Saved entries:
-- Opening Marker --
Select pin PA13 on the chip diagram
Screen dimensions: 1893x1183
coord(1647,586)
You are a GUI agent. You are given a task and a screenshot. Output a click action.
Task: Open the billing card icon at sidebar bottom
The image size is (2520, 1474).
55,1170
-- Closing Marker --
§ Task brief: Reproduce, word for word, every line starting at the line that contains "Screen dimensions: 1893x1183" and ending with the final line of the entries.

§ Written response:
Screen dimensions: 1893x1183
coord(1647,586)
You are a GUI agent. You are given a task and a screenshot. Output a click action.
Task: Open the billing card icon at sidebar bottom
The image size is (2520, 1474).
55,1170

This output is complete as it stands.